Скорее всего, будь я в своем уме, я бы никогда и не попал сюда. Все, что я знаю, все, о чем догадываюсь, все, что мне говорили, писали, пели, – просто вопиет в пользу того, что такому парню, как я, делать в ангаре было нечего, он не просто не смог бы туда попасть, он не смог бы подобраться даже на достаточное расстояние, чтобы издали этот ангар рассмотреть. И если вы спросите, как же, черт побери, тебя туда занесло, живого, невредимого, не прожаренного током, не нашпигованного крупнокалиберными пулями, не разнесенного на молекулы противопехотными минами, я вам отвечу – понятия не имею. Это невозможно. Но я могу предположить, что пока мой бедный мозг бродил по своим персональным коридорам, отключились какие-то приобретенные системные ограничители. Я был в тот момент… неразумен, действовал неосознанно, и потому просто прошел. Вот и все объяснение. Просто прошел, понимаете? Потому что их мир не защищен от тех, кто просто проходит. Он защищен от тех, кто пробирается, кто прячется, кто замышляет, атакует, проявляет агрессию, бомбит, наблюдает через оптику космических спутников, строит коварные планы, освободительные идеологии, носит белые ленточки, пишет манифесты, и так далее, и тому подобное. А я всего этого не делал. Может быть, я вообще шел по воде и в метре от земли, откуда мне знать? Но уверен – во всем, что бы там ни произошло, пока я был в этой бродячей зомби-отключке, не было ничего разумного. И вот к этому, видимо, они оказались не готовы. Их алгоритмы, сложнейшие, продуманные величайшими умами, не предусмотрели такой вероятности. Вот и все, братья и сестры, вот и все. И именно по этой причине молодой старичок в белом халате не спросил моих документов. Потому что сам факт того, что я находился на территории ангара, уже говорил ему лучше всяких документов – это кто-то из своих.

И первые подозрения о том, что это может оказаться не совсем так, у него возникли только в тот момент, когда меня начало неудержимо рвать на его халат. Потому что именно тогда…

Первый раз в жизни я молился богу в двадцатидвухлетнем возрасте. Я не был крещен при рождении, потому что сделан я в СССР – прямо как персонаж той песни, под которую отплясывали в Зомбаланде одурманенные жертвы эксперимента по насильственному созданию новой нации. В СССР люди редко крестили детей. До самых девяностых, когда под натиском веяний времени бонзы решили, что религия и социализм не противоречат друг другу. Поэтому я – тоже под натиском новых веяний – окрестился без помощи родителей в восемнадцать лет. Особо ни в какого Христа, конечно же, не веруя.

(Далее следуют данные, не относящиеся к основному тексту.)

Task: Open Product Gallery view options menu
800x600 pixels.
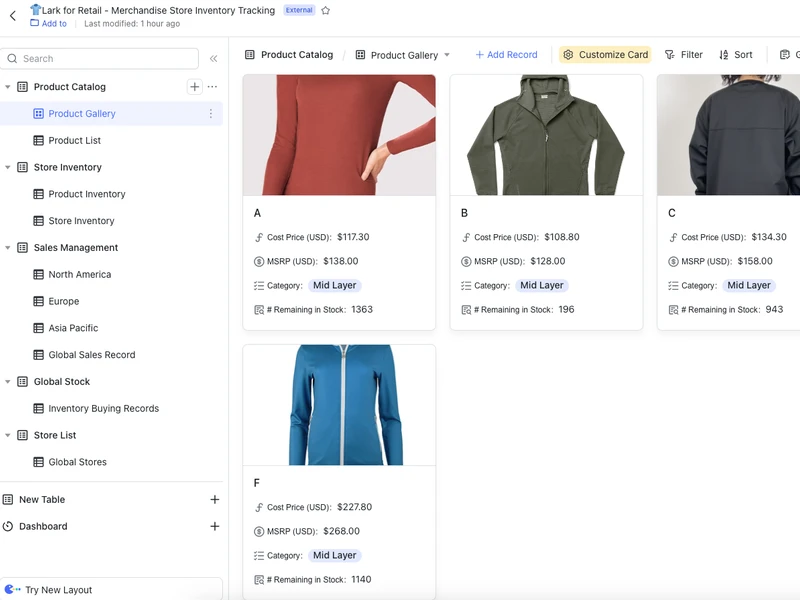Action: pos(210,114)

То была прекрасная, незабываемая молитва. И хотя я тогда еще слабо представлял, кому именно она адресована, я буду помнить ее всегда.

Где-то на экваторе нашей парижской эпопеи меня депортировали из Франции за нарушение срока действия въездной визы. Я попался по глупости на мелкой краже из винного магазина на рю де Риволи. Паспорт с давно истекшим шенгеном был при мне; выдворили меня оперативно, не прошло и суток.

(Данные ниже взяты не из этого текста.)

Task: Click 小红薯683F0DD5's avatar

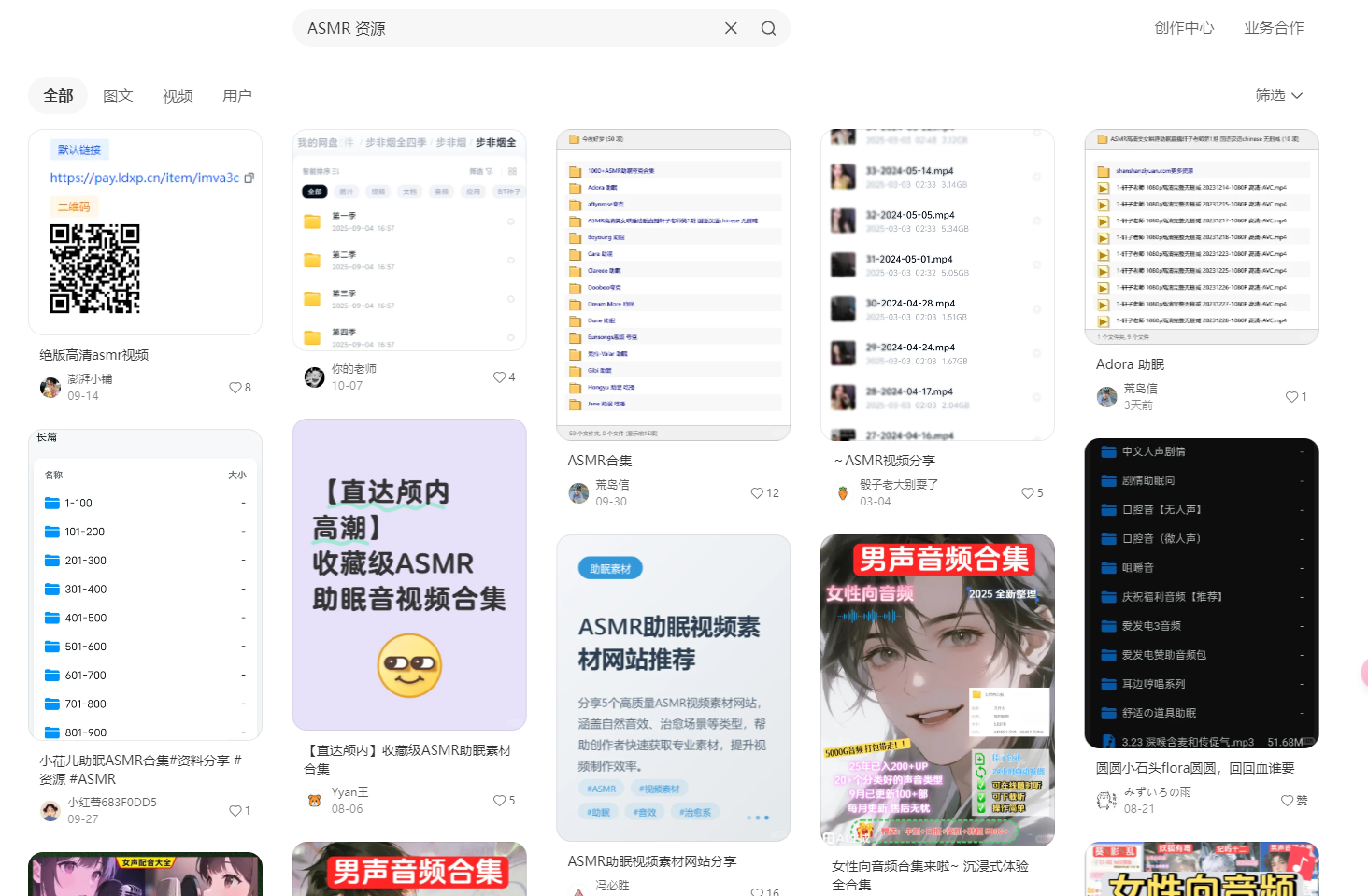Action: [50, 810]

Из полицейского участка мне разрешили сделать столько телефонных звонков, сколько мне нужно. Но я сделал только один.

Я набрал хостел на Републик, попросил позвать Азимовича и объявил, что меня какое-то время не будет. Несколько дней. Попросил его убрать мой «Рикенбэкер» в кофр – потому что, уходя, оставил его на верхнем ярусе двухэтажной койки. И ничего не объяснил. А он не стал спрашивать.

Выйдя из самолета в Шереметьево, я не заходя домой отправился на Белорусский вокзал и купил билет на плацкарту до Бреста. Поскольку Польша тогда еще не входила в Шенгенскую зону, полякам было плевать на жирный штамп “Deported” в моем паспорте, и в первом же брестском ларьке, торгующем ваучерами, я приобрел удовлетворившую всех бумажку с правом въезда в Ржечь Посполиту. Ее я пересек с востока на запад за световой день, покупая в междугородних автобусах билет до ближайшей остановки и выходя на конечных с уютными названиями типа Кутно или Коло. А в городишке Губин, одна часть которого принадлежит Польше, а вторая уже Германии, дождался на кладбищенском холме темноты и полез вброд через пограничную речку Нысу.